Stablecoin hacks refer to the theft or loss of stablecoins from security breaches or vulnerabilities in the platforms or wallets that hold them. Just like any other cryptocurrency, stablecoins are not immune to hacking attempts, and stablecoin platforms and wallets have been compromised. It is worth noting that USDC, USDT and DAI have never been hacked (to the public’s knowledge).

Hackers may try to exploit weaknesses in the platform's smart contract or code or steal private keys or passwords used to access the stablecoins. They may also try to trick users into giving them access to their wallets through phishing scams or social engineering tactics. In the event of a stablecoin hack, users may lose some or all of their stablecoin holdings, leading to financial losses. It is important for users to be aware of the security risks associated with stablecoins and take necessary precautions to protect their holdings, such as using hardware wallets and two-factor authentication and keeping their private keys secure.

Best Hardware Wallet for Stablecoins

When it comes to hardware wallets for storing stablecoins, several options are on the market. The best hardware wallet is the Ledger.

Best Hardware Wallet: Ledger 

The Ledger hardware wallet stores stablecoins and other cryptocurrencies. It is a physical device that holds your private keys and allows you to securely access your crypto assets. Ledger wallets come in different models, such as the Ledger Nano S and Ledger Nano X, and support a wide range of cryptocurrencies, including stablecoins like USDC, USDT and DAI.

§ **DATA LINES**:

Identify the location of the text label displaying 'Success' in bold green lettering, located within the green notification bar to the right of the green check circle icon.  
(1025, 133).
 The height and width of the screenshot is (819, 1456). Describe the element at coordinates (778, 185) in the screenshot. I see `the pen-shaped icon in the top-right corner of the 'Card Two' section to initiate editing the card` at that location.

§ **CHALLENGE 1**:
Answer these questions from the text on stablecoin hacks, one line each:
(a) Which three stablecoins have never been hacked, as far as the public knows?
(b) Besides exploiting code or stealing keys, what two ways might hackers use to trick users?
(c) Which two Ledger models are named?
§ **CHALLENGE 2**: In the text on stablecoin hacks, turn the paragraph beginning "Hackers may try to exploit" into a short bulleted list that keeps its main facts.
§ **CHALLENGE 3**: Pick up the text on stablecoin hacks after its last sentence and keep it going.

§ **ANSWER 1**:
(a) USDC, USDT and DAI
(b) Phishing scams and social engineering tactics
(c) The Ledger Nano S and the Ledger Nano X

§ **ANSWER 2**:
- Hackers may exploit weak spots in a platform's smart contract or code, or steal the private keys or passwords that unlock the stablecoins.
- They may also use phishing scams or social engineering to trick users into handing over wallet access.
- After a hack, users may lose some or all of their stablecoins.
- Users should know the risks and protect their holdings with hardware wallets, two-factor authentication and safely kept private keys.

§ **ANSWER 3**:
One of the main advantages of using a Ledger hardware wallet for stablecoins is its strong security features. The device is designed to keep your private keys offline and inaccessible to potential hackers, and it requires a PIN code to access your funds. Ledger provides regular firmware updates to improve the security of its devices and protect against known vulnerabilities.

Another benefit of using a Ledger hardware wallet is its ease of use. The device comes with a user-friendly interface that makes it easy to manage your crypto assets and transfer stablecoins to other wallets or exchanges. It also supports mobile apps that allow you to monitor your portfolio and transactions on the go.

Are Stablecoins a Safe Investment?

While stablecoins are generally regarded as a relatively safe investment, it’s important to do your own research on how the stablecoin you chose to hold is backed. If you plan to use stablecoins in DeFi to earn interest, then the yield may be worth the risk of holding stablecoins. However, if you’re seeking to hold cash and have access to fiat offramps, then holding USD directly may be a safer bet.